Assez du discours pessimiste. C'est en substance, ce que Philippe Senaux, économiste et élu dans l'Orne, est venu dire aux anciens de la FDSEA, vendredi dernier à Vannes. « Certes les problèmes existent. La réalité est néanmoins objectivement bonne. Le niveau de vie est correct, les ménages, y compris les plus jeunes, sont souvent suréquipés. Portables, ordinateurs, écran plats, les derniers produits de haute technologie fleurissent». Les conditions de vie sont au diapason. « Le temps de travail a été divisé par deux en un siècle. Le taux de pauvreté (< 900 euros) est de 6% contre 16% en 1970. L'espérance de vie est l'une des plus élevées au monde ». Selon lui, le chômage, ne peut, à moyen terme, être un problème, compte tenu de la démographie française (départ de la génération du babyboom, arrivée d'une génération à faible effectif sur le marché du travail).


Assurances privées


Pourquoi l'angoisse est-elle donc aussi perceptible? L'avenir du système social n'est pas assuré.

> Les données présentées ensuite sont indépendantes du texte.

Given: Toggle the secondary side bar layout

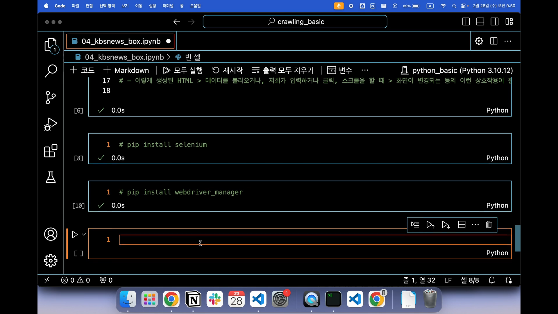Looking at the screenshot, I should point(494,22).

Peu de chômeurs mais beaucoup de retraités, qui vivront plus vieux. 60 000 centenaires en 2050 contre 10 000 actuellement. Les dépenses de santé exploseront. « Les dépenses liées à la maladie d'Alzeihmer vont doubler dans les cinq prochaines années, dans l'Orne ». L'implosion du système est annoncée pour 2025. L'augmentation des égoïsmes et du repli sur la sphère privée est palpable. Est-il alors possible de le sauver? « Oui, à conditions de faire les bons choix, rapidement ». Et de mécontenter un peu tout le monde. La France refuse le système anglo-saxon (assurances de santé privées, retraites par capitalisation...). « Le pays devra  adopter certaines mesures libérales. Oui à un remboursement des frais de maladie lorsque le patient n'y est pour rien. Non dans le cas de problèmes liés à certaines activités choisies, telles que le ski ou la spéléologie, dont les risques devront être couverts par des assurances privées. Non également pour les petits bobos, qui devront être pris en charge par l'individu, pour pouvoir mieux rembourser les maladies graves ». Où placer le curseur? Le sida et le cancer du poumon, pour ne citer que deux exemples, sont-ils liés au hasard ou le patient en est-il un peu responsable? L'économiste ne le dit pas. Les choix pourraient faire grincer quelques dents.


Baisser les retraites


Agir sur le budget consacré à la protection sociale? A savoir augmenter les recettes (cotisations, impôts) et diminuer les dépenses (dé-remboursement de médicaments, baisse des retraites...). La remise en cause de droits acquis soulève immédiatement des tensions. Les pancartes « touche pas à mon petit privilège » fleurissent à chaque manifestation. Le risque existe de créer un conflit de générations. « Devra-t-on construire des stades ou des centres de remise en forme? ». Économiquement, la baisse du revenu disponible induit entraîne une baisse de la demande et une augmentation du chômage. La hausse du coût du travail entraîne une baisse de compétitivité des entreprises. « Là encore, des mesures courageuses devront être prises, sans négliger le risque ».


Travailler plus longtemps


L'amélioration du rapport actifs-inactifs est le troisième levier, avec la libéralisation du système et l'évolution du budget, pour sauver la protection sociale. L'économiste estime inéluctable le recul de l'âge de la retraite.  « Sans crainte d'augmenter le chômage, à moyen terme, compte tenu de l'évolution de la démographie ». Le système de santé devra également être modifié en instaurant notamment des contrôles pour encadrer les dépenses et en responsabilisant les différents acteurs: patients, médecins, infirmiers.... L'État semble vouloir opter pour un mélange de mesures actionnant les trois leviers. « Ne rien faire conduirait à la faillite du système », assure l'économiste. Les Français devront avoir une vision collective et abandonner les égoïsmes. En d'autres termes, que chacun fasse un effort.

Bernard Laurent


 


Photo : La protection sociale était le thème de l'assemblée générale des anciens exploitants de la FDSEA, vendredi dernier, à Vannes.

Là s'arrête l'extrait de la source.